A popular startup philosophy is fail fast. I think its original intention is to build a minimum viable product, test, collect feedbacks, and analyse valuable metrics to determine whether to continue, i.e. another cool nouns similar to agile development.
I’m a big believer in these kind of philosophy, and apply it in almost all our stuffs. However it’s tricky on when to fail fast, or which part to fail fast. Is it to fail the whole project or only part of it? Is 3 months fast enough or too fast? Is it the same fast for a 10 people team as an 100 one? My own answer to these questions is succeed slow.
The first principle to fail fast is to have a mission to complete in at least 5 years. When I started the Mixin project I knew that I would put at least 10 years of efforts on it. To have this level of true ambition is not easy, it’s a result of years of thinking and chasing on something, a mission. Since my first access to the Linux operating system, I have grown up my passion about security and privacy, my belief on simple product design.

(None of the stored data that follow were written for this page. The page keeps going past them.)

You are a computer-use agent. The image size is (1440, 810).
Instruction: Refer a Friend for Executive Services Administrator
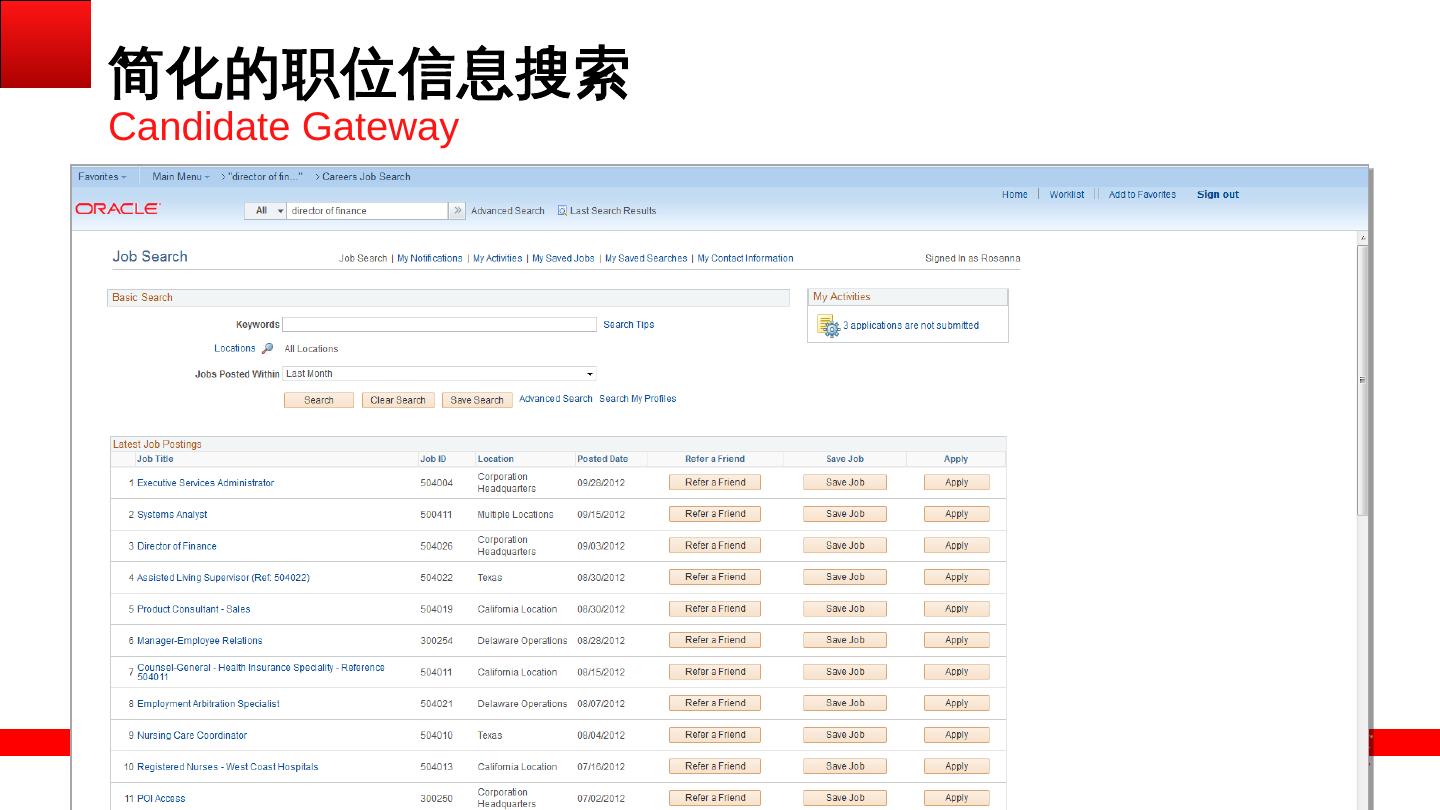click(x=714, y=482)
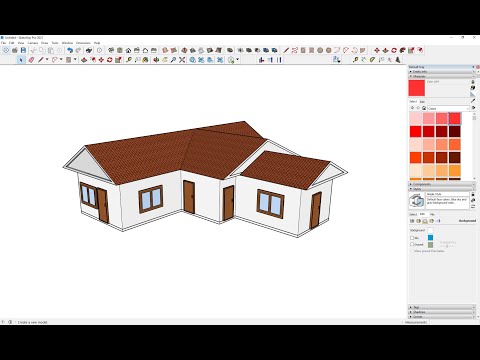Select the arrow Select tool

point(21,60)
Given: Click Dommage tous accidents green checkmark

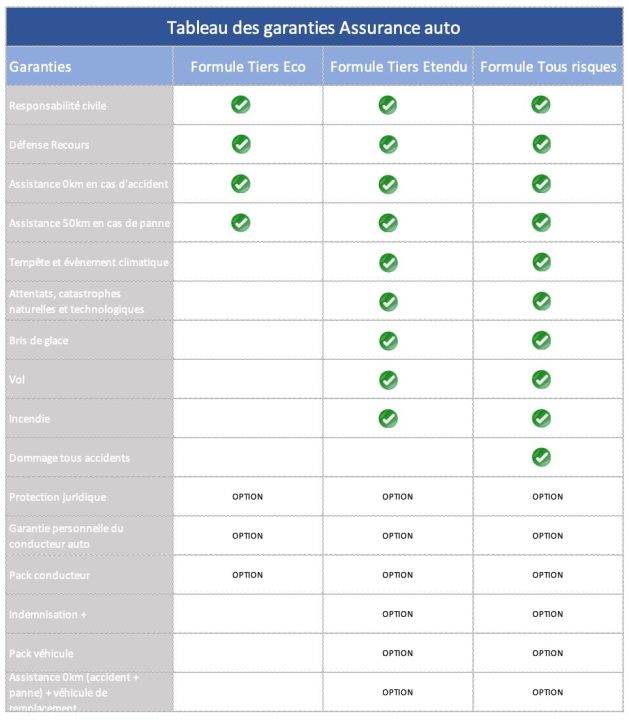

Before pivoting to Mixin, our team have worked on Shou, a mobile game streaming service, for years. We decided to stop the service and put all of our 15 people on the new mission. Fail fast enough. The pivot decision is made and announced at November 25th, 2017, and one month later at the Christmas we have released our first Mixin Messenger app on Google Play, and App Store indeed, merely it was under review by Apple. Then we made hundreds of iterations and have submitted 365 TestFlight builds to App Store within about 900 days.
Startup is really tough, only if you have the 10 years ambition you could succeed slow, and make quick iterations. Fail fast is not to fail your mission fast, it’s the countless iterations. And for some serious applications, e.g. cryptocurrency wallets, we know we must not make mistakes, we should always prepare and be ready for any possible incidents or usage spikes, we gonna succeed slow.